WHAT THIS TASK INVOLVES: Copy each line of the records below, from the first through the one that contains "Click the 'all", exactly as written.

=== RECORDS TO PROCESS ===

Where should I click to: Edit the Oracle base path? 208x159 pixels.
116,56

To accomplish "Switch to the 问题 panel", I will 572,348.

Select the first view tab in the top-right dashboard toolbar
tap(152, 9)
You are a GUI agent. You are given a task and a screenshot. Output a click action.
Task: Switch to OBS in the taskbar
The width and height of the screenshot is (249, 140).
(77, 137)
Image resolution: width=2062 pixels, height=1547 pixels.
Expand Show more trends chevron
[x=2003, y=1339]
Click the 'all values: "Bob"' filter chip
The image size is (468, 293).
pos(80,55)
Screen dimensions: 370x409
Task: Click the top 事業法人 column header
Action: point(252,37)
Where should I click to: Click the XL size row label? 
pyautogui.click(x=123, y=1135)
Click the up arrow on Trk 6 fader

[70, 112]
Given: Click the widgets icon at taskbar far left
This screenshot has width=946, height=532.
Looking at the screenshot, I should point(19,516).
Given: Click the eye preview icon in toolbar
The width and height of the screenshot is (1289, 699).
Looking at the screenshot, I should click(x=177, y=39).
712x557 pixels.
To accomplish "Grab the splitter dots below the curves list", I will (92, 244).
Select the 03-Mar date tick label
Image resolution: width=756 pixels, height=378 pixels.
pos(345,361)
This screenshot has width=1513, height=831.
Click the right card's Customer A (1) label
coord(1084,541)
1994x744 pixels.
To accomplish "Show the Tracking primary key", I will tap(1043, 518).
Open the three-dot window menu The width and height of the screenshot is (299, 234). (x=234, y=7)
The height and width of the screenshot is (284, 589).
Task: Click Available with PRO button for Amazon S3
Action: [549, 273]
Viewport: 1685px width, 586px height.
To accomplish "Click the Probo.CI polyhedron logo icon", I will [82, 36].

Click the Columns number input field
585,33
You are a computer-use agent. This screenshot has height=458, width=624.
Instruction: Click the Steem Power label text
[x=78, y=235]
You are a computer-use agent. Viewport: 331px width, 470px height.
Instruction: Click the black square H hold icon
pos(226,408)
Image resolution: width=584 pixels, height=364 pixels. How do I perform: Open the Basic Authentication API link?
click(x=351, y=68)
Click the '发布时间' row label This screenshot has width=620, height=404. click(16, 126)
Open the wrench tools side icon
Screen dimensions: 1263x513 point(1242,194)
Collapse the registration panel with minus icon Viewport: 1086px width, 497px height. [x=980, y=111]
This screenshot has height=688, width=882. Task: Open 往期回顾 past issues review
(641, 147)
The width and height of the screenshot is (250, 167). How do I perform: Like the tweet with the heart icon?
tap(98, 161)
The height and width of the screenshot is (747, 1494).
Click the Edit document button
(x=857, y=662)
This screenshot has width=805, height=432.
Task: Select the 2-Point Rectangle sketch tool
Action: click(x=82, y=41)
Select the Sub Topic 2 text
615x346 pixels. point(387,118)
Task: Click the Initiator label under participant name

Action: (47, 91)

===

ANSWER TO THIS EXERCISE:
Where should I click to: Edit the Oracle base path? 208x159 pixels.
116,56

To accomplish "Switch to the 问题 panel", I will 572,348.

Select the first view tab in the top-right dashboard toolbar
tap(152, 9)
You are a GUI agent. You are given a task and a screenshot. Output a click action.
Task: Switch to OBS in the taskbar
The width and height of the screenshot is (249, 140).
(77, 137)
Image resolution: width=2062 pixels, height=1547 pixels.
Expand Show more trends chevron
[x=2003, y=1339]
Click the 'all values: "Bob"' filter chip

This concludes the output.